Les enfants, vous êtes en photo dans le journal !

...dans Voiles et Voiliers du mois de janvier 2008.
Merci aux collègues Caro et Jean-Louis de nous avoir transmis ce petit article !

Le Cap Vert – La Martinique, 2080 miles (30 décembre – 16 janvier)






Sur notre petite coque plastique, nous avons repris notre vie proche de la nature, où l’organisation de notre journée, notre humeur et l’avancée de notre projet dépendent du vent ! Théoriquement, les alizés sont bien établis au mois de janvier, particulièrement en partant du Cap Vert à une latitude de 16° Nord. En pratique, après 1000 premiers miles parcourus sur un rythme soutenu pour Emilie, la 2ème partie fût beaucoup plus laborieuse, tout simplement en panne de vent.
C’est quelque peu frustrant mais comme le dit un sage marin : «En mer, on sait quand on part mais on ne sait jamais quand on va arriver ».
La transat’ est tout d’abord une expérience humaine : apprécier dans la durée des journées qui se suivent et se ressemblent, dans un même décor, les mêmes équipiers, ou seul face à l’immensité de la mer. Ce n’est pas un exercice très naturel mais on arrive à y puiser une certaine tranquillité d’esprit quand ce dernier a l’habitude d’être encombré de mille vicissitudes.

La beauté de la nature...

La navigation est bien plus simple que celle qui doit être suivie de près par le skipper en Manche ou en Bretagne. Pas de calculs savants de marée, ni de cailloux à éviter. Juste bien régler ses voiles, optimiser cap et vitesse (quitte à s’écarter d’une vingtaine de degrés de la route directe), recueillir quelques fichiers météo pour ne pas être surpris par le mauvais temps.
En vent arrière, le génois est tangonné en ciseaux avec la grand voile, dotée d’une retenue de bôme. On a aussi essayé ginaker et génois en papillon, assez efficace quand la mer est calme.
La navigation au grand large permet l’utilisation « d’équipiers techniques », qui se révèlent très utiles, vu notre équipage réduit : notre précieux pilote automatique Furuno que nous utilisons de pair avec le moteur et le régulateur d’allure, qui a l’avantage de ne consommer aucune énergie. Il tient une allure plutôt qu’un cap et doit être contrôlé & réglé quand le vent tourne. Il a barré de très nombreuses heures à notre place, c’est vraiment notre copain ! En 17 jours, nous avons croisé 2 cargos et vu aucun bateau à voile… l’Océan est vaste !

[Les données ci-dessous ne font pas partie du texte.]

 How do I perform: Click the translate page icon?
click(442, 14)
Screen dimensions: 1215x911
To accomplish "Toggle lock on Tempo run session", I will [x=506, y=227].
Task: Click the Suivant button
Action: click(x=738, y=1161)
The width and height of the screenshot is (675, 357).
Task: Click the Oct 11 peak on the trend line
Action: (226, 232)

Notre copain, le régulateur d'allure


Peu de présence humaine au bout de notre longue vue donc, mais une autre sorte de faune : pendant ces deux semaines, nous avons croisé des meutes de poissons volants. Ils filent à la surface de l’eau à une vitesse prodigieuse. La nuit, malheureusement pour eux, certains viennent s’échouer sur le pont du bateau, après un choc violent contre une voile, le taud ou tout ce qui peut s’élever invisible à leurs yeux dans l’obscurité. Quand on barre ou vient veiller, on a toujours la crainte de s’en prendre un en pleine tête… ils sont très rapides et certains atteignent la taille d’une bonne grosse sardine ! On dit qu’Eric Tabarly naviguait dans les alizés avec un casque intégral pour éviter un « accident de poisson-volant », sur un Pen Duick ou autre bateau certainement bien plus rapide qu’Emilie !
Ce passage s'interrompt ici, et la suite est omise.